Obtain An ECG To Better Define The Rhythm
While Initiating Treatment, Evaluate The Clinical Status Of The Patients And Identify Potential Reversible Causes
SEARCH AND TREAT POSSIBLE CONTRIBUTING FACTORS :
6H - Hypovolemia, Hypoxia, Hydrogen Ion (Acidosis), Hypo / Hyperkalemia, Hypoglycemia, Hypothermia
6T - Toxins, Cardiac Tamponade, Tension Pneumothorax, Thrombosis, Thromboembolism, Trauma
IDENTIFY SIGNS & SYMPTOMS Of POOR PERFUSION Caused By Bradycardia (Box 3)
Such As : Acute Altered Mental Status, Ongoing Chest Pain, Hypotension, Or Others Signs Of Shock
Bradycardia With ADEQUATE PERFUSION (Box 4A) :
Observe And Monitor For Any Signs Of Deterioration (POOR PERFUSION)
Bradycardia With POOR PERFUSION (Box 4) :
Provide Immediate Therapy For Patients With Hypotension, Acute Altered Mental Status, Chest Pain, Congestive Heart Failure, Seizures, Syncope, Or Other Signs Of Shock Related To The Bradycardia
Prepare For Transcutaneous Pacing
CLASS I INTERVENTION FOR SYMPTOMATIC BRADYCARDIA
Non-Invasive, And Can Be Performed By ECC Providers At The Bedside
Indications :
Symptomatic Bradycardia
In Patients Who Do Not Respond To Atropine (Or Second-Line Drugs - If These Do Not Delay Definitive Management)

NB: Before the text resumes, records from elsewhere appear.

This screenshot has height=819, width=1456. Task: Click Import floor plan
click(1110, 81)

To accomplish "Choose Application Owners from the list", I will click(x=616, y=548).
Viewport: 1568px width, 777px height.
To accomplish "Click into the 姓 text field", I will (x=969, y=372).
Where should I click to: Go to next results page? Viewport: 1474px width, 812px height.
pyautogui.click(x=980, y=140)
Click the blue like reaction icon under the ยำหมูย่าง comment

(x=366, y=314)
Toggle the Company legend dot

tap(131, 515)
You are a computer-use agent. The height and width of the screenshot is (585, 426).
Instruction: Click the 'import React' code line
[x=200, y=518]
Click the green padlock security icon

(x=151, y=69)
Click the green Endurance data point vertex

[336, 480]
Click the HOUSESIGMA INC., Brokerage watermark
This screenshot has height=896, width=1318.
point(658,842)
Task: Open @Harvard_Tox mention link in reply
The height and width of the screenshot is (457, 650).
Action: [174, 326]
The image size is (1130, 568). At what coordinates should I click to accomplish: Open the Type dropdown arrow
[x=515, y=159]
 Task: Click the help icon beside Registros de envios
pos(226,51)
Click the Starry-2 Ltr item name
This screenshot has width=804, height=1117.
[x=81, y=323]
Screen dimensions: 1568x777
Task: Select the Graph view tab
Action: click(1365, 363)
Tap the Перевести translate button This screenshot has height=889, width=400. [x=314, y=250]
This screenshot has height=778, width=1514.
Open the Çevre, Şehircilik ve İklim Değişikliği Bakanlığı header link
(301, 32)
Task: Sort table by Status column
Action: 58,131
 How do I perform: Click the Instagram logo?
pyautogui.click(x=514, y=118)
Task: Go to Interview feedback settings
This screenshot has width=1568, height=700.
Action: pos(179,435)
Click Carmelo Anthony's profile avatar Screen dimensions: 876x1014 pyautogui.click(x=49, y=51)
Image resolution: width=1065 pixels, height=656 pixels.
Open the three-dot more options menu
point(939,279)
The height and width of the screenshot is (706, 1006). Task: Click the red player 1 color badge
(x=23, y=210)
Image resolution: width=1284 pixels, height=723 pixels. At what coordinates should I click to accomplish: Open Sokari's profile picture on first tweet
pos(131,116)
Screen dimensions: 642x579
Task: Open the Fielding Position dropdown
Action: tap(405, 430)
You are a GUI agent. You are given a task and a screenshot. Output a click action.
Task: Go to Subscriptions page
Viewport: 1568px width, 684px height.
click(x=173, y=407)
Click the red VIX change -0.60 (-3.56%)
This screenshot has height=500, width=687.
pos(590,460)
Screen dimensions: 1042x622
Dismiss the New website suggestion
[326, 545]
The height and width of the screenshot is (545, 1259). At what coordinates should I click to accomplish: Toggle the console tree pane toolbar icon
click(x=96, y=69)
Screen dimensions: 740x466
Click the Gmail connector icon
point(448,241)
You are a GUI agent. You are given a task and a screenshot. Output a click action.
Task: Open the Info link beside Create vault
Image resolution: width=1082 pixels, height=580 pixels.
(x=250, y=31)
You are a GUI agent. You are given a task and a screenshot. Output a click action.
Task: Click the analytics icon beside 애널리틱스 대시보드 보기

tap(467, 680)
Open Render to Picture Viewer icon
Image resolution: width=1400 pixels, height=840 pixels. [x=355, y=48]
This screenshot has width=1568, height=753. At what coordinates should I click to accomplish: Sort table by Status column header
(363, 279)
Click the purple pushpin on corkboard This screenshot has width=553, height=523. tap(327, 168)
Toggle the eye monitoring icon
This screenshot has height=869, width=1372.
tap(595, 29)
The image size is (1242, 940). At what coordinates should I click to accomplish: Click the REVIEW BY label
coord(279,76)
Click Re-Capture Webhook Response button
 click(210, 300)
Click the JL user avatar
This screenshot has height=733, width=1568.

Use Without Delay In High-Degree AV Block (Mobitz Type 2 Second Degree AV Block, And Complete Heart Block) - Severely Symptomatic Patients
Limitation :
Painful And May Fail To Produce Effective Mechanical Capture
If Cardiovascular Symptoms Are Not Caused By The Bradycardia, The Patients May Not Improve Despite Effective Pacing
Verify Mechanical Capture And Re-Assess The Patient's Condition
Use Analgesia And Sedation For Pain Control, And Try To Identify The Cause Of The Bradyarrhythmia
If Transcutaneous Pacing Is Ineffective (INCONSISTENT CAPTURE) - Prepare For TRANSVENOUS PACING And Consider Obtaining EXPERT Consultation.
Consider Atropine
FIRST LINE DRUG For Acute Symptomatic Bradycardia (CLASS IIA)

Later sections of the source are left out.